Unos minutos más tarde, en la copistería
Estela lleva un rato en la copistería haciendo fotocopias. Si vende cincuenta entradas más ganará doscientos cincuenta euros extra, así que sólo le faltarían trescientos cincuenta para reponer el dinero que ha cogido «prestado». Ha fotocopiado uno de los talonarios con cincuenta entradas más. Mientras hace cálculos, se da cuenta de un detalle que se le ha escapado. «¡Mierda! Cada entrada tenía un número para el sorteo. ¿Y si le toca a un número repetido? ¡Madre mía, qué estrés!». Plan C: revisa su correo en el móvil para ver si tiene algún casting, pero nada. Todo pinta muy negro. «Bueno, cálmate, Estela. Ya pensarás en cómo solucionar el asunto del concurso. Lo importante ahora es vender todos los boletos y conseguir trescientos cincuenta euros». De vuelta a clase pasa por delante del Piccolino, donde ve a Bea sentada y con la cara pocha.
—Nena, parece que vengas de un funeral. ¿Estás bien? —le pregunta.
—¿Y tú? Porque también llevas un careto…
—Nada, estoy estresada con las entradas. Un palo. ¿Y a ti que te pasa? —le pregunta mientras se sienta, mira la hora y le pide un café al camarero a gritos—: Rápido, ¡que en cinco minutos tenemos clase!
Bea la pone al corriente de lo que acaba de suceder, y Estela le da su veredicto rápidamente.
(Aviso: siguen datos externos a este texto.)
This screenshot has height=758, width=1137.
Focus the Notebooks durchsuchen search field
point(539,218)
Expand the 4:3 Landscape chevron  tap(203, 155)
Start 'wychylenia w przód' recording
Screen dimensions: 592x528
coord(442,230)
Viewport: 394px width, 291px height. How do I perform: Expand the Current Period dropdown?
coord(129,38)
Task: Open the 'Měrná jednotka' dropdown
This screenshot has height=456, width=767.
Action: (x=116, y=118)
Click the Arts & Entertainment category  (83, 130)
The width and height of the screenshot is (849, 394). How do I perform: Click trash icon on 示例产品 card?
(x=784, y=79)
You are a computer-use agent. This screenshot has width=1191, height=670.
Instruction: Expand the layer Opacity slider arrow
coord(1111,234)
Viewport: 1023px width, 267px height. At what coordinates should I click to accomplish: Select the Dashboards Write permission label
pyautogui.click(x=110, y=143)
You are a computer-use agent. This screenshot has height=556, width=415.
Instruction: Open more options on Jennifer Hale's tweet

—Amiga, lo que tienes que hacer es andarte con mucho cuidado con ese profesor, y decidir si quieres que Pablo sea o no sea tu novio otra vez.
—No se trata de eso, Estela. Lo tendrías que haber visto. ¡Me ha marcado como si fuera un perro! Como si fuera de su propiedad. Y encima he quedado fatal con Toni, que pensará que soy…
—¿Que eres qué? —la corta su amiga.
—No sé. Creo que si tenía alguna posibilidad con él, la acabo de perder.
En ese mismo instante, el móvil de Bea emite una vibración. Ésta no hace ni caso.
—Princesa, el móvil —la alerta la otra.
—No lo quiero coger. Seguro que es Pablo dando la brasa otra vez.
—¡Pero cógelo —insiste Estela—, que igual es importante!
—Está bien, pesada —le contesta Bea, que mira el móvil sin mucho interés, más que nada para hacer callar a su amiga. El corazón casi se le para al ver que es un mensaje de… ¡Toni!
—¡Es de Toni, es de Toni! —chilla emocionada.
—¡Aaaah! —grita Estela—. Pero ¿quieres leerlo de una vez?
Bea suspira y lee:
Toni
En línea
¿De verdad que no tienes novio?
—No le digas nada todavía. ¡Que sufra! —la aconseja Estela, rotunda.
Las dos Princess se echan a reír, y Bea se siente un pelín mejor. En cuanto a la pregunta, se da cuenta de que no puede contestar a algo que ni siquiera ella sabe.